The Never-Ending Cuban Embargo

Regarding your editorials “Bush’s Cuba Pickle(1)” (May 9) and “Our Man in Havana(2)” (May 16): While the U.S. embargo has not forced Fidel Castro’s capitulation, since the collapse of the Soviet Union in 1989, it has limited his capacity to subvert his Latin American neighbors, forcing him to liberalize economic policies in order to remain in power. He has been forced to divert funds from his subversive military machine, limiting his capacity for terrorism and subversion, including his assistance to the Colombian FARC narco-terrorist rebels.

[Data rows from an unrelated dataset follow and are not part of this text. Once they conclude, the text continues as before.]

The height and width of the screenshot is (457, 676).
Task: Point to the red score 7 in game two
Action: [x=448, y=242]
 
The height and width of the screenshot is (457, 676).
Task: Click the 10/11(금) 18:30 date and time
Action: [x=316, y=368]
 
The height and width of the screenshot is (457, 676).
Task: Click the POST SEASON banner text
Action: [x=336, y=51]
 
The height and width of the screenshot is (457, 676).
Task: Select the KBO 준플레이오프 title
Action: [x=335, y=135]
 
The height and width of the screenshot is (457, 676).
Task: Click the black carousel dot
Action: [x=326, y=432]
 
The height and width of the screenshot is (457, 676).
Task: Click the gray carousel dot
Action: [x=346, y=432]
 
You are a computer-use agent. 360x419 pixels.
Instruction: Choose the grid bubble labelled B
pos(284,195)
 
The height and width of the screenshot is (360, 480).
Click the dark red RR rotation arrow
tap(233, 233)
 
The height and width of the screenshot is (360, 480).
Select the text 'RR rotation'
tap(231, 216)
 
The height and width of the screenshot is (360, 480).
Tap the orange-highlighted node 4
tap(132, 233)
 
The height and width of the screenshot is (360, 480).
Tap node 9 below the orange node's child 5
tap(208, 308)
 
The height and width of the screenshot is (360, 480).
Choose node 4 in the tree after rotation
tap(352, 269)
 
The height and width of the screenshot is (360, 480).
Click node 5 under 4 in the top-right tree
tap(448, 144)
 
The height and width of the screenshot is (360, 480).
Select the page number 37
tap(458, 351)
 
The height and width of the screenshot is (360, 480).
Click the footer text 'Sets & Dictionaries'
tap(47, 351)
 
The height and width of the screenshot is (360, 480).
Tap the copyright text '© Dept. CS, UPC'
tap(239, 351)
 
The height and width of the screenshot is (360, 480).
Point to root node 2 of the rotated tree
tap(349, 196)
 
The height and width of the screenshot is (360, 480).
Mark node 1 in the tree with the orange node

He has also been forced to legalize the dollar, privatize taxicabs, allow the cultivation of small family plots, and permit the opening of small family restaurants. Nevertheless, the embargo is porous and dollar stores (diplotiendas) contain everything a foreign tourist with hard cash may want; and if he gets sick, he can get excellent health care that is not available for ordinary Cuban citizens.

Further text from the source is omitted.